The cost of protecting the company’s debt against default for five years rose as much as 0.17 percentage point to around 1.41 percentage point a year, the highest intraday level since April 2009, according to ICE Data Services. The gauge rises as investor confidence in the company’s credit quality falls. Oracle credit derivatives have become a credit market barometer for AI risk.

“Oracle faces its own mounting scrutiny over a debt-fueled data center build-out and concentration risk amid questions over the outcome of AI spending uncertainty,” said Jacob Bourne, an analyst at Emarketer. “This revenue miss will likely exacerbate concerns among already cautious investors about its OpenAI deal and its aggressive AI spending.”

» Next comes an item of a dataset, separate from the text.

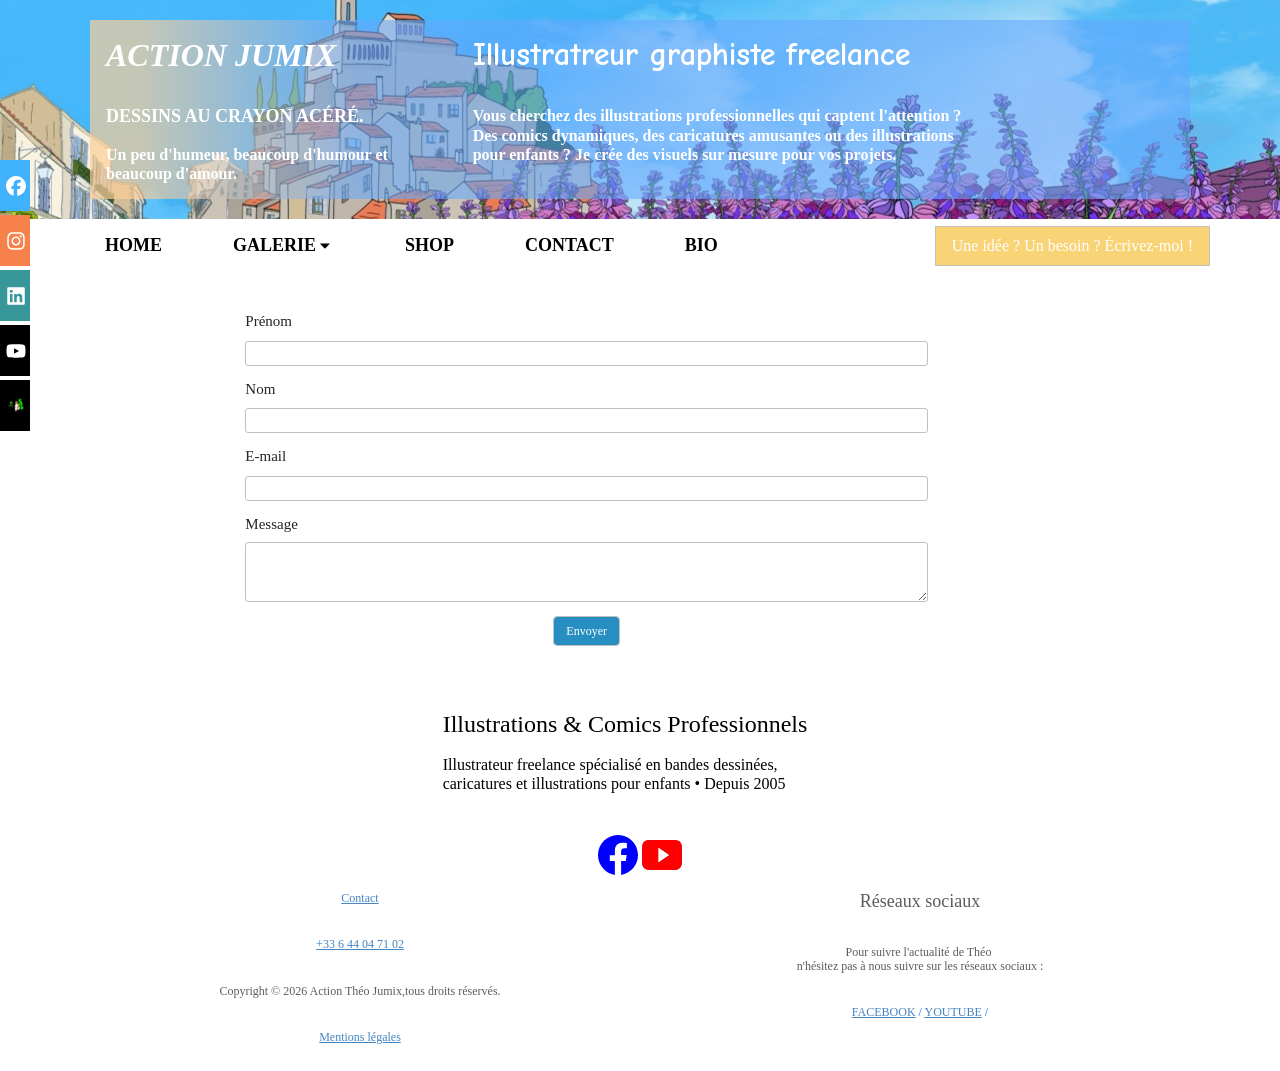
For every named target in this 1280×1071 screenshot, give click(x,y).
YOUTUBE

Remaining performance obligation, a measure of bookings, jumped more than fivefold to $523 billion in the quarter, which ended Nov. 30. Analysts, on average, estimated $519 billion.

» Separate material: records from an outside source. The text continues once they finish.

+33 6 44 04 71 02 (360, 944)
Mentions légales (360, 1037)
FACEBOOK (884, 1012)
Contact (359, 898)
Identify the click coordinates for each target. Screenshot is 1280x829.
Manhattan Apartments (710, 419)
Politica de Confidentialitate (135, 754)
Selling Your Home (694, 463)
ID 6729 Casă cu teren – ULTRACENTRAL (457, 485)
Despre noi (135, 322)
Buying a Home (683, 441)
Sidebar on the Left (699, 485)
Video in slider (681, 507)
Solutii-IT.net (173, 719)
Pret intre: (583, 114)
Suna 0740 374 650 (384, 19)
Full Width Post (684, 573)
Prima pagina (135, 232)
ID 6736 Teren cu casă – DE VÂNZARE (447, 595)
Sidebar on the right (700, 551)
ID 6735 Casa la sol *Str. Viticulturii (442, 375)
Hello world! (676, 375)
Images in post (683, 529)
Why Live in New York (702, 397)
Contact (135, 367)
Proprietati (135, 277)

Investors want to see Oracle turn its higher spending on infrastructure into revenue as quickly as it has promised. 

“The vast majority of our cap ex investments are for revenue generating equipment that is going into our data centers and not for land, buildings or power that collectively are covered via leases,” Principal Financial Officer Doug Kehring said on the call. “Oracle does not pay for these leases until the completed data centers and accompanying utilities are delivered to us.”

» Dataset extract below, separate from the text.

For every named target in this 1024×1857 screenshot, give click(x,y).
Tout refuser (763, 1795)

“As a foundational principle, we expect and are committed to maintaining our investment grade debt rating,” Kehring added.

Oracle’s cash burn increased in the quarter and its free cash flow reached a negative $10 billion. Overall, the company has about $106 billion in debt, according to data compiled by Bloomberg. “Investors continually seem to expect incremental cap ex to drive incremental revenue faster than the current reality,” wrote Mark Murphy, an analyst at JP Morgan.Play Video

“Oracle is very good at building and running high-performance and cost-efficient cloud data centers,” Clay Magouyrk, one of Oracle’s two chief executive officers, said in the statement. “Because our data centers are highly automated, we can build and run more of them.”

This is Oracle’s first earnings report since longtime Chief Executive Officer Safra Catz was succeeded by Magouyrk and Mike Sicilia, who are sharing the CEO post.

Part of the negative sentiment from investors in recent weeks is tied to increased skepticism about the business prospects of OpenAI, which is seeing more competition from companies like Alphabet Inc.’s Google, wrote Kirk Materne, an analyst at Evercore ISI, in a note ahead of earnings. Investors would like to see Oracle management explain how they could adjust spending plans if demand from OpenAI changes, he added.

In the quarter, total revenue expanded 14% to $16.1 billion. The company’s cloud software application business rose 11% to $3.9 billion. This is the first quarter that Oracle’s cloud infrastructure unit generated more sales than the applications business.

Earnings, excluding some items, were $2.26 a share. The profit was helped by the sale of Oracle’s holdings in chipmaker Ampere Computing, the company said. That generated a pretax gain of $2.7 billion in the period. Ampere, which was backed early in its life by Oracle, was bought by Japan’s SoftBank Group Corp. in a transaction that closed last month.

In the current period, which ends in February, total revenue will increase 19% to 22%, while cloud sales will increase 40% to 44%, Kehring said on the call. Both forecasts were in line with analysts’ estimates.

Annual revenue will be $67 billion, affirming an outlook the company gave in October.